The Predictron: End-To-End Learning and Planning

Via arXiv.

Por David Silver, Hado van Hasselt, Matteo Hessel, Tom Schaul, Arthur Guez, Tim Harley, Gabriel Dulac-Arnold, David Reichert, Neil Rabinowitz, Andre Barreto, Thomas Degris

One of the key challenges of artificial intelligence is to learn models that are effective in the context of planning. In this document we introduce the predictron architecture. The predictron consists of a fully abstract model, represented by a Markov reward process, that can be rolled forward multiple “imagined” planning steps. Each forward pass of the predictron accumulates internal rewards and values over multiple planning depths. The predictron is trained end-to-end so as to make these accumulated values accurately approximate the true value function. We applied the predictron to procedurally generated random mazes and a simulator for the game of pool. The predictron yielded significantly more accurate predictions than conventional deep neural network architectures.

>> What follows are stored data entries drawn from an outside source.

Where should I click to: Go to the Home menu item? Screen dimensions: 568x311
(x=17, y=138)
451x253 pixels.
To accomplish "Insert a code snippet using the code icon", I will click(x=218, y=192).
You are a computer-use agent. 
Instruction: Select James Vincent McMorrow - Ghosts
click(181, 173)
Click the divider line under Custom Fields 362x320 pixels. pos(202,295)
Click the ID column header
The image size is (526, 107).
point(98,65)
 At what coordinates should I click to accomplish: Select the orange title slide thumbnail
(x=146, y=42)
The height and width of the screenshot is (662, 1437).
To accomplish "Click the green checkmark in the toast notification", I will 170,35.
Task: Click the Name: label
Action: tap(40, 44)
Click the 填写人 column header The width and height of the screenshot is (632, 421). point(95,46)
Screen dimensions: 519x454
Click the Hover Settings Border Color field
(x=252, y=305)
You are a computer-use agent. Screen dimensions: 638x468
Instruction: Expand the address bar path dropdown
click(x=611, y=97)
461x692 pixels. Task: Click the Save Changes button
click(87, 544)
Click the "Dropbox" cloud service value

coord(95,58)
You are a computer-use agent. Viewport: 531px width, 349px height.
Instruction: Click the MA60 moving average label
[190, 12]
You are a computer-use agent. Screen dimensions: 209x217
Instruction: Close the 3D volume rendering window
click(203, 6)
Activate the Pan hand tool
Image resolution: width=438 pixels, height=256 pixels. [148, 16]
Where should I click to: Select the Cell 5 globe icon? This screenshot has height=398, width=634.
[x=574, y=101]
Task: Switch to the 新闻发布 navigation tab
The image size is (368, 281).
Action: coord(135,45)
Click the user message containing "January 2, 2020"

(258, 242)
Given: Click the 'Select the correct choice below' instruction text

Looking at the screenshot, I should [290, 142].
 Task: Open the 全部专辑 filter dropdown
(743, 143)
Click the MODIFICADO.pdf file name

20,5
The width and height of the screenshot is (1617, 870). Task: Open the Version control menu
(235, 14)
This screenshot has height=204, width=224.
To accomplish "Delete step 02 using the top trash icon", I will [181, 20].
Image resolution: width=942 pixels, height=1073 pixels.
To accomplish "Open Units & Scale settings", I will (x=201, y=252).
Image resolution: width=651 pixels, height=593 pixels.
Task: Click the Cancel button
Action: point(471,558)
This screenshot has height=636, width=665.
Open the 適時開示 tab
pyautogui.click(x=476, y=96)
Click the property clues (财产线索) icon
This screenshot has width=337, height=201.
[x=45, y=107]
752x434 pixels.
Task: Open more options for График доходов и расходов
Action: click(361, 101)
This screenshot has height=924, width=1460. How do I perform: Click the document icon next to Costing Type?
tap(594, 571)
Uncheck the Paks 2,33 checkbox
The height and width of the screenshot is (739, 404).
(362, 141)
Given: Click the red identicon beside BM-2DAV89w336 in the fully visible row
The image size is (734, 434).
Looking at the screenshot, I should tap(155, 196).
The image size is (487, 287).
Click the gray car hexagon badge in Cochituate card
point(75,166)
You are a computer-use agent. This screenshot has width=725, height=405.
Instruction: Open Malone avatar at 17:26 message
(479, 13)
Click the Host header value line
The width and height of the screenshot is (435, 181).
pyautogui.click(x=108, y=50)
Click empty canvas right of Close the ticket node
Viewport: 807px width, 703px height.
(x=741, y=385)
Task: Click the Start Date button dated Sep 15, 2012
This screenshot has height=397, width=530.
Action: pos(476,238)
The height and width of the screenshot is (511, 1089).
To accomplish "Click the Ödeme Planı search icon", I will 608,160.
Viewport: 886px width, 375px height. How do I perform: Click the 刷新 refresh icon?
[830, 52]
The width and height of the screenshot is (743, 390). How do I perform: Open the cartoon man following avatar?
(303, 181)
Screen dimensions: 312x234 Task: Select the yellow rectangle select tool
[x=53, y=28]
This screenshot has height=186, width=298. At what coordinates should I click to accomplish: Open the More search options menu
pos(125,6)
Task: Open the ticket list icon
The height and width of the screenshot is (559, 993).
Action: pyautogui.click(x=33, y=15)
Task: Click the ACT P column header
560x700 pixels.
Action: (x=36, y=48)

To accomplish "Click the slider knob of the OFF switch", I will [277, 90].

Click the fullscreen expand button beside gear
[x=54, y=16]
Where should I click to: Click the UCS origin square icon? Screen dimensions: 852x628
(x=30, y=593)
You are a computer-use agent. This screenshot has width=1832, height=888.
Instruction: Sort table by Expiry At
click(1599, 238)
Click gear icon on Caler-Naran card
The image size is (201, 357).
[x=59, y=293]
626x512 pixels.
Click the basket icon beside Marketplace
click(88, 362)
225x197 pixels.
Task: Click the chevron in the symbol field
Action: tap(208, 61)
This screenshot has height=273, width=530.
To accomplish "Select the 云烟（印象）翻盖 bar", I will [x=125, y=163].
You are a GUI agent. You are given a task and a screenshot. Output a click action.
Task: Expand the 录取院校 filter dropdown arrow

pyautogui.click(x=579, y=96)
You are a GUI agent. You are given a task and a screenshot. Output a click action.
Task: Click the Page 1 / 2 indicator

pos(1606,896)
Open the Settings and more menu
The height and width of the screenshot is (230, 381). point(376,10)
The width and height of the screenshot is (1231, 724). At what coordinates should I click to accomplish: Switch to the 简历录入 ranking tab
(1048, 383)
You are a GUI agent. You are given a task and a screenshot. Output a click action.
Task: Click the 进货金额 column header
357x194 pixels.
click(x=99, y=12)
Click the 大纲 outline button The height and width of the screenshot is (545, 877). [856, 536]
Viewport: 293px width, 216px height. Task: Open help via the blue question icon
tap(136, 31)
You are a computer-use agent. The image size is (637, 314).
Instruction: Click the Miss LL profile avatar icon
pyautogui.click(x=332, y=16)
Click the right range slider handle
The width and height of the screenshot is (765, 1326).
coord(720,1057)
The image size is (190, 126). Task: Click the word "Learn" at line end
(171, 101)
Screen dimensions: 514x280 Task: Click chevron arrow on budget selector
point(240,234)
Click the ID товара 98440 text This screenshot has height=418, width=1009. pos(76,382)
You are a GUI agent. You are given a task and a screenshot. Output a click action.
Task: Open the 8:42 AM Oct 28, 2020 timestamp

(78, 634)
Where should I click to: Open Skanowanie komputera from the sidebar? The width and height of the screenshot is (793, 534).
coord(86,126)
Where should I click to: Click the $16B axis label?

Um review do resultado em relação à arquitetura:

The predictron is a single differentiable architecture that rolls forward an internal model to estimate values. This internal model may be given both the structure and the semantics of traditional reinforcement learning models. But unlike most approaches to model-based reinforcement learning, the model is fully abstract: it need not correspond to the real environment in any human understandable fashion, so long as its rolled-forward “plans” accurately predict outcomes in the true environment. The predictron may be viewed as a novel network architecture that incorporates several separable ideas. First, the predictron outputs a value by accumulating rewards over a series of internal planning steps. Second, each forward pass of the predictron outputs values at multiple planning depths. Third, these values may be combined together, also within a single forward pass, to output an overall ensemble value. Finally, the different values output by the predictron may be encouraged to be self-consistent with each other, to provide an additional signal during learning. Our experiments demonstrate that these differences result in more accurate predictions of value, in reinforcement learning environments, than more conventional network architectures. We have focused on value prediction tasks in uncontrolled environments. However, these ideas may transfer to the control setting, for example by using the predictron as a Q-network (Mnih et al., 2015). Even more intriguing is the possibility of learning an internal MDP with abstract internal actions, rather than the MRP model considered in this paper. We aim to explore these ideas in future work.